A Lugano, e non solo, il bar Oceano è conosciuto. No, non parliamo di caffè e ammazzacaffè per impiegati che accorrono a ora di pranzo. Questo bar offre molto di più: donne.

E dopo essere stato protagonista di una querelle al Nord Italia - i cartelloni che pubblicizzavano il locale non sono stati visti di buon occhio a Varese – ecco adesso parlare il sessantenne proprietario Ulisse Albertalli, da anni a capo di bar e bordelli. D'altronde 'ho fatto la scuola alberghiera. Per me lavorare in un bordello equivale a gestire qualsiasi altro locale. Le prostitute, dal mio punto di vista, equivalgono a delle clienti che pagano per avere una camera da me'.

Per Ulisse, infatti, 'queste ragazze meritano rispetto come qualsiasi altra persona. Ecco perché mi dà fastidio sentire che molti gerenti approfittano della loro posizione per andare a letto gratis con le ragazze. All'Oceano se un dipendente sgarra, lo licenzio. Questo andazzo in Ticino deve finire'.

Lavandosi le mani riguardo l'accusa di essere uno sfasciafamiglie – 'Se un uomo viene al bordello è perché qualcosa non funziona con sua moglie. Il problema è a monte. Se uno sta bene con la propria metà non credo proprio che vada a prostitute' – Ulisse non ha sensi di colpa a causa della sua attività e spiega di non aver mai problemi con la moglie e i quattro figli.

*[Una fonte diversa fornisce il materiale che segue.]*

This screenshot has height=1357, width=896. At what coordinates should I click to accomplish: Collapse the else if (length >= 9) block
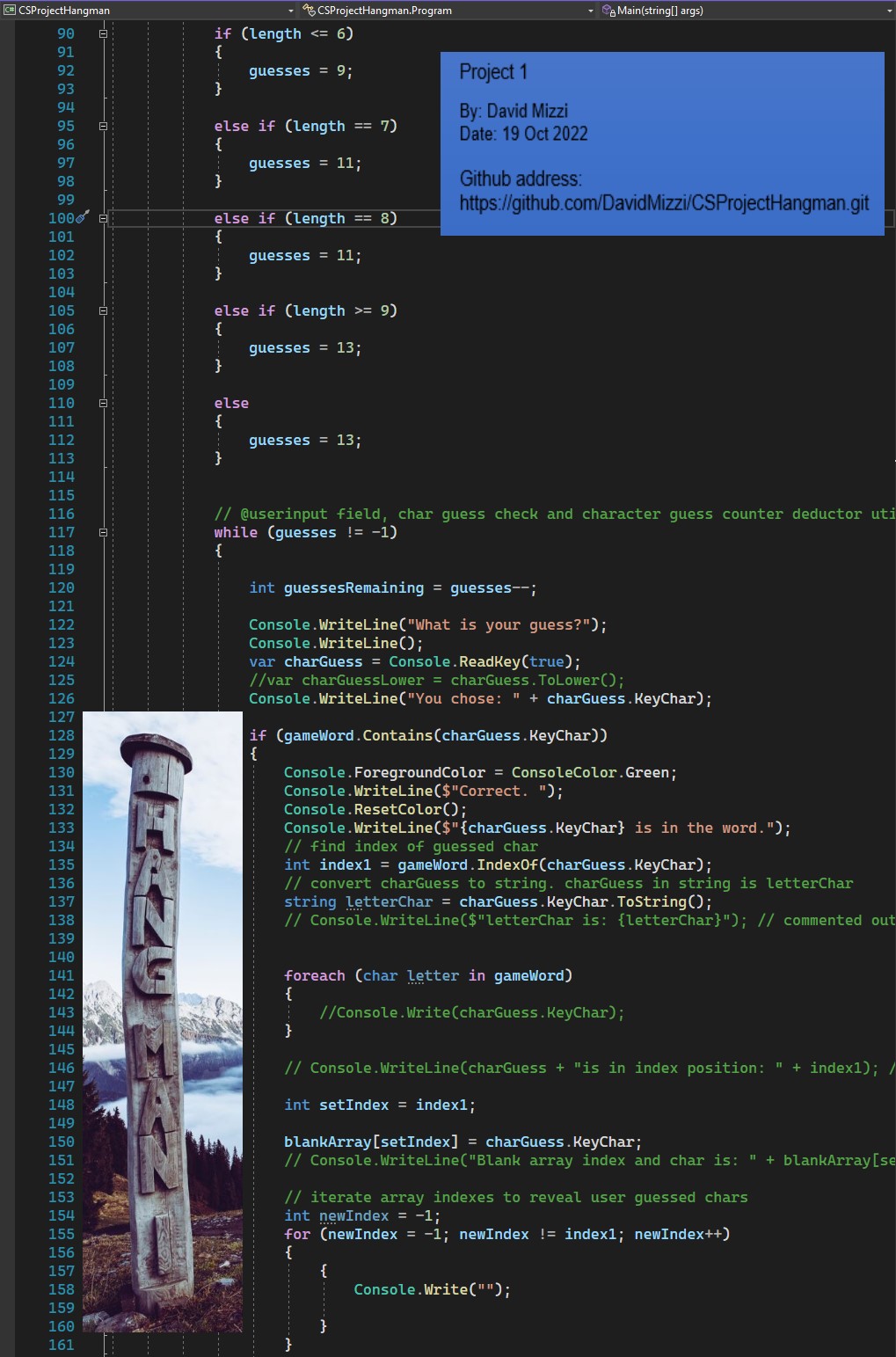click(x=101, y=310)
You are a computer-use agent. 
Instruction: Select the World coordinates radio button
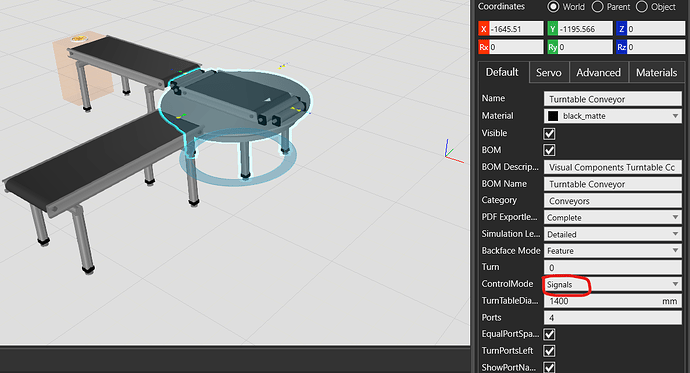tap(553, 7)
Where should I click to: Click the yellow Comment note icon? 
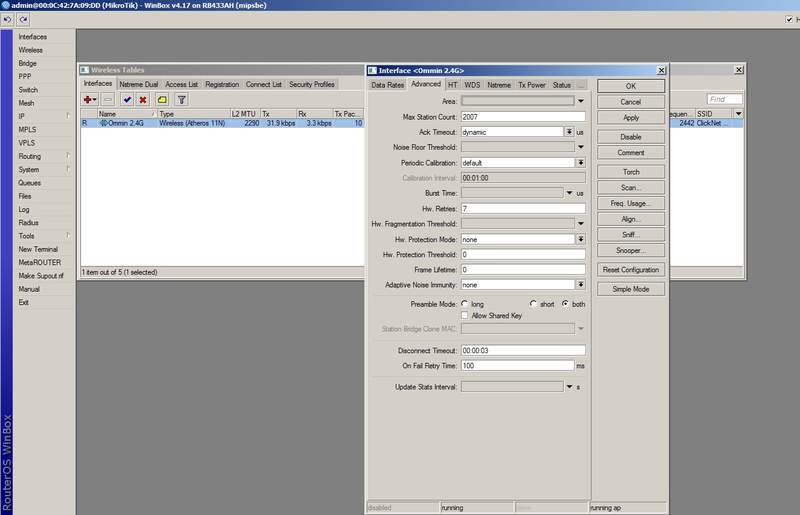coord(161,100)
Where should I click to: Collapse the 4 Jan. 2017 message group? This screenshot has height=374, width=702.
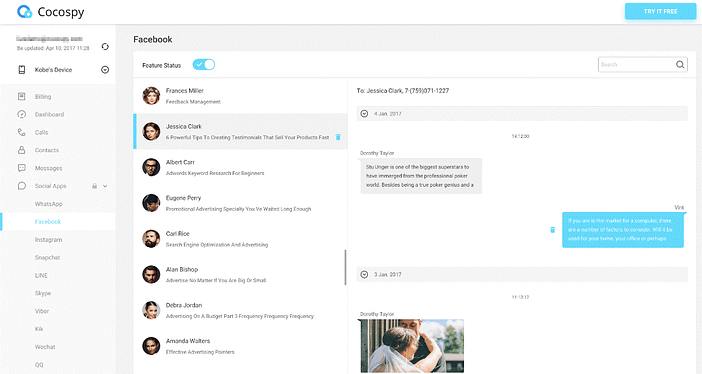coord(364,114)
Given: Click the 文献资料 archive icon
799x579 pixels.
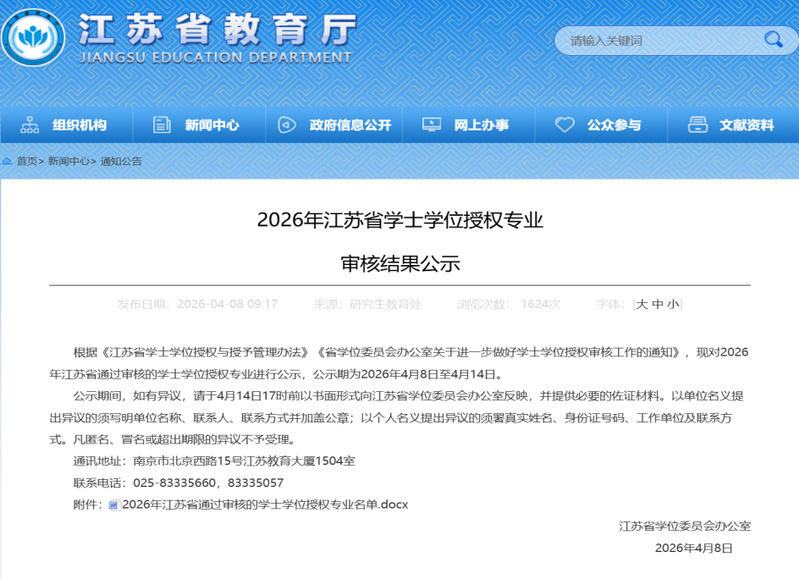Looking at the screenshot, I should click(697, 125).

Il boss, poi, ha le idee chiare. 'Abbiamo imposto la videosorveglianza nei locali. E si è stabilito che le prostitute non devono essere costrette a fare qualcosa. Vogliamo combattere il fenomeno dei magnaccia. Basta con la gente che sfrutta le prostitute. Ma lo Stato ci deve aiutare... E poi non dimentichiamo che per molta gente le prostitute costituiscono una valvola di sfogo'. Un bordello può dunque risolvere i problemi? 'Dal mio punto di vista, in un certo senso sì'.